> WORK TO BE COMPLETED: Return the entries below in full. Keep every word as it is.

Records contained in a dataset
════════
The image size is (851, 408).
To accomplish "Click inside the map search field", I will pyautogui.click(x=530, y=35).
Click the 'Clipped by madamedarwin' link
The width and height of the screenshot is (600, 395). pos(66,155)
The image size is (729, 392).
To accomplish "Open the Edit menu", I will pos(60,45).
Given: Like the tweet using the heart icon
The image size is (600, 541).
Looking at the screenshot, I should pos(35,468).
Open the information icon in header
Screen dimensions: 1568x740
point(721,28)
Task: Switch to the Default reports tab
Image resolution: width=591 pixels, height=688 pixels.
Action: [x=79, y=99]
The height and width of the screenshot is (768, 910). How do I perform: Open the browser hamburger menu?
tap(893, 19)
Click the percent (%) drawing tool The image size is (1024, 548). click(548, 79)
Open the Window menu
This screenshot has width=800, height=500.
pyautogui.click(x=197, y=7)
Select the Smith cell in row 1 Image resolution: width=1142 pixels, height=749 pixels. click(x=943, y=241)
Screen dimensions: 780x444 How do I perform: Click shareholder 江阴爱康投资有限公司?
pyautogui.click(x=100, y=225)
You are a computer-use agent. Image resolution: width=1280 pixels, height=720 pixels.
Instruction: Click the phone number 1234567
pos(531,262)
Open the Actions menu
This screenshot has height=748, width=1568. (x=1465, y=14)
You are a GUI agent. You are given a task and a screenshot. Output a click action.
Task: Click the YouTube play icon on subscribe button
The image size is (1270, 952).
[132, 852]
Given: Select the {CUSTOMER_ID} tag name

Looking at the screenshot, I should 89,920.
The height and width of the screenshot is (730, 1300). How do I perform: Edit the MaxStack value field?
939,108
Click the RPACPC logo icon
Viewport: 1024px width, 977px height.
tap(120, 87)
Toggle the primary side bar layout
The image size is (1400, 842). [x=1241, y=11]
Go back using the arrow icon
════════
> REPLY:
The image size is (851, 408).
To accomplish "Click inside the map search field", I will pyautogui.click(x=530, y=35).
Click the 'Clipped by madamedarwin' link
The width and height of the screenshot is (600, 395). pos(66,155)
The image size is (729, 392).
To accomplish "Open the Edit menu", I will pos(60,45).
Given: Like the tweet using the heart icon
The image size is (600, 541).
Looking at the screenshot, I should pos(35,468).
Open the information icon in header
Screen dimensions: 1568x740
point(721,28)
Task: Switch to the Default reports tab
Image resolution: width=591 pixels, height=688 pixels.
Action: [x=79, y=99]
The height and width of the screenshot is (768, 910). How do I perform: Open the browser hamburger menu?
tap(893, 19)
Click the percent (%) drawing tool The image size is (1024, 548). click(548, 79)
Open the Window menu
This screenshot has width=800, height=500.
pyautogui.click(x=197, y=7)
Select the Smith cell in row 1 Image resolution: width=1142 pixels, height=749 pixels. click(x=943, y=241)
Screen dimensions: 780x444 How do I perform: Click shareholder 江阴爱康投资有限公司?
pyautogui.click(x=100, y=225)
You are a computer-use agent. Image resolution: width=1280 pixels, height=720 pixels.
Instruction: Click the phone number 1234567
pos(531,262)
Open the Actions menu
This screenshot has height=748, width=1568. (x=1465, y=14)
You are a GUI agent. You are given a task and a screenshot. Output a click action.
Task: Click the YouTube play icon on subscribe button
The image size is (1270, 952).
[132, 852]
Given: Select the {CUSTOMER_ID} tag name

Looking at the screenshot, I should 89,920.
The height and width of the screenshot is (730, 1300). How do I perform: Edit the MaxStack value field?
939,108
Click the RPACPC logo icon
Viewport: 1024px width, 977px height.
tap(120, 87)
Toggle the primary side bar layout
The image size is (1400, 842). [x=1241, y=11]
Go back using the arrow icon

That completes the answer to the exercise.